Pope backs Croatia's bid to join EU
Pope Benedict XVI has given strong backing to Croatia's bid to join the European Union as he arrived in the Balkan nation.
The pontiff also expressed the Vatican's long-running concern that Europe needs to be reminded of its Christian roots.
Benedict, beginning his first trip as pope to Croatia, is spending the weekend to mark the Croatian church's national family day, but his visit is also a boost to the conservative government's efforts to finalise EU accession negotiations.
Croatia is expected to learn this month or next if negotiations to join the 27-member EU bloc can be concluded, with membership expected in 2012 or 2013.
The Vatican and Croatia, which is 89.8% Catholic, have long had solid ties: The Holy See was one of the first to recognise Croatia when it declared independence from Serb-led Yugoslavia in 1991, and the Vatican is eager to have another stalwart Catholic country in the EU bloc.
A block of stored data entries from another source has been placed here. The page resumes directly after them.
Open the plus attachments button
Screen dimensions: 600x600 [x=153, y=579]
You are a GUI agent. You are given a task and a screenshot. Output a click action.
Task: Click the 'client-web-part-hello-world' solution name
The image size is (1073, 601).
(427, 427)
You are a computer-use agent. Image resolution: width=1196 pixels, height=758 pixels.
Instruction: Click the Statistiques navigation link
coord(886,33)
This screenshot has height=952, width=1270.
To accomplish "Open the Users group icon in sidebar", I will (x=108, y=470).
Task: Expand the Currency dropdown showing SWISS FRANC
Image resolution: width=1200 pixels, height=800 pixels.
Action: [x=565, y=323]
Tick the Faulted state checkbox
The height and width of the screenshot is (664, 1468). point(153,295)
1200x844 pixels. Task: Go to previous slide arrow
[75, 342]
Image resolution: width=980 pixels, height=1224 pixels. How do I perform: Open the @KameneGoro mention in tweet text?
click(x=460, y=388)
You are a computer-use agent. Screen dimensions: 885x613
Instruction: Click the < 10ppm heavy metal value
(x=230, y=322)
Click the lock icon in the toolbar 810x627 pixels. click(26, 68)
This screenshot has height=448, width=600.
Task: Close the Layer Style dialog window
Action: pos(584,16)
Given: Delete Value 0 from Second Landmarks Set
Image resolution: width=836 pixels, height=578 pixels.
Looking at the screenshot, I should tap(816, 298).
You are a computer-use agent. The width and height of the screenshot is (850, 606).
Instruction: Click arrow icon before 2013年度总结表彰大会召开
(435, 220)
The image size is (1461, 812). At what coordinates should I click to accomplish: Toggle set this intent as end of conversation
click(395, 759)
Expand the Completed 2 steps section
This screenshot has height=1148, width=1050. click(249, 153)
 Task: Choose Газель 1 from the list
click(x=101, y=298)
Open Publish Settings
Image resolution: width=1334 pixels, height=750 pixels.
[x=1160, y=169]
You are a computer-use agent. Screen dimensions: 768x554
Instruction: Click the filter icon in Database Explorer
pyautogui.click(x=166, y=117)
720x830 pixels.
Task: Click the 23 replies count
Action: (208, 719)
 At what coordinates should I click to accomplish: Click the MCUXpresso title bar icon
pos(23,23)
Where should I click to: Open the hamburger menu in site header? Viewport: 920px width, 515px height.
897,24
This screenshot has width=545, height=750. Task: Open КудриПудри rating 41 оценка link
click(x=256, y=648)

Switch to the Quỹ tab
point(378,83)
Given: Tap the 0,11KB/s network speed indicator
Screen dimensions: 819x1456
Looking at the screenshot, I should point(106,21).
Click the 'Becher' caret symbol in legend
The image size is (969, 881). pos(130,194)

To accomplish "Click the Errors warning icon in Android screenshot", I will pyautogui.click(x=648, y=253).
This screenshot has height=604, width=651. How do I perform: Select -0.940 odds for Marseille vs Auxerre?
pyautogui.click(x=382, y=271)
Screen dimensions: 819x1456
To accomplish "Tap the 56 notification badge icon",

Benedict said it was "logical, just and necessary" that Croatia join the EU given Croatia's history and culture is so strongly rooted in that of Europe.
"From its earliest days, your nation has formed part of Europe, and has contributed in its unique way to the spiritual and moral values that for centuries have shaped the daily lives and the personal and national identity of Europe's sons and daughters," Benedict said upon arrival at Zagreb's airport.
But he acknowledged in comments aboard the papal plane that a certain fear or scepticism of joining the EU is understandable given Croatia is a small country entering into a large, already-formed bloc with values that long ago strayed from Europe's Christian heritage.
"One can understand there is perhaps a fear of an overly strong centralised bureaucracy and a rationalistic culture that doesn't sufficiently take into account the history - the richness of history and the richness of the diverse history" that Croatia offers, he said.
He urged Croatians to make as their "mission" the fight against this and reintroduce into the EU the "richness of diverse cultures" that Christianity represents.